TASK STATEMENT —
Look for the line containing "This screenshot has width=750, height=534." in the listing below; from there, output every line exactly, the last one included.

PROVIDED INFORMATION —
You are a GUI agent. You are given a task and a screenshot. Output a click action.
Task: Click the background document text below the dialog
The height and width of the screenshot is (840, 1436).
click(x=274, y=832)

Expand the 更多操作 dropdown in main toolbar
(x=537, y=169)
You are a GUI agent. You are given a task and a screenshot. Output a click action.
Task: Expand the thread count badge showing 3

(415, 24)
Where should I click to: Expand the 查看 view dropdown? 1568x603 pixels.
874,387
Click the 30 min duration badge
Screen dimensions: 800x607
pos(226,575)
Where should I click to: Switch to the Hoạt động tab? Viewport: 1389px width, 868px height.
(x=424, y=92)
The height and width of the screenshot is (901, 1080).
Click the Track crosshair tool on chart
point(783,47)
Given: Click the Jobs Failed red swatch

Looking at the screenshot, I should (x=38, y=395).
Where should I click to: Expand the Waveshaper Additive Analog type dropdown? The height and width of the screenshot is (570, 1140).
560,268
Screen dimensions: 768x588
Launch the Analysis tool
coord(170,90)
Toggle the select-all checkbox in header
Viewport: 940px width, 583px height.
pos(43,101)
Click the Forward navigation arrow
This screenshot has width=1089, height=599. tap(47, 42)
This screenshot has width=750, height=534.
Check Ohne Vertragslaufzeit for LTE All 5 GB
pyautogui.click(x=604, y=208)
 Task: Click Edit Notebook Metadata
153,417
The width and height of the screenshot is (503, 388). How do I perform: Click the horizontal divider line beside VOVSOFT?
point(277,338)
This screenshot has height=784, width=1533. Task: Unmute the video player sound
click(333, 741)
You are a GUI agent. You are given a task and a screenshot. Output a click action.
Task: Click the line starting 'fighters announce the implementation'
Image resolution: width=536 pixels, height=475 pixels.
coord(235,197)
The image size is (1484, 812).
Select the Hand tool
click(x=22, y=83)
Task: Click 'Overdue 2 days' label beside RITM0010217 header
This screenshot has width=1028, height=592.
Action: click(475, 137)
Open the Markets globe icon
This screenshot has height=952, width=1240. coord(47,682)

WRITTEN RESPONSE —
This screenshot has width=750, height=534.
Check Ohne Vertragslaufzeit for LTE All 5 GB
pyautogui.click(x=604, y=208)
 Task: Click Edit Notebook Metadata
153,417
The width and height of the screenshot is (503, 388). How do I perform: Click the horizontal divider line beside VOVSOFT?
point(277,338)
This screenshot has height=784, width=1533. Task: Unmute the video player sound
click(333, 741)
You are a GUI agent. You are given a task and a screenshot. Output a click action.
Task: Click the line starting 'fighters announce the implementation'
Image resolution: width=536 pixels, height=475 pixels.
coord(235,197)
The image size is (1484, 812).
Select the Hand tool
click(x=22, y=83)
Task: Click 'Overdue 2 days' label beside RITM0010217 header
This screenshot has width=1028, height=592.
Action: click(475, 137)
Open the Markets globe icon
This screenshot has height=952, width=1240. coord(47,682)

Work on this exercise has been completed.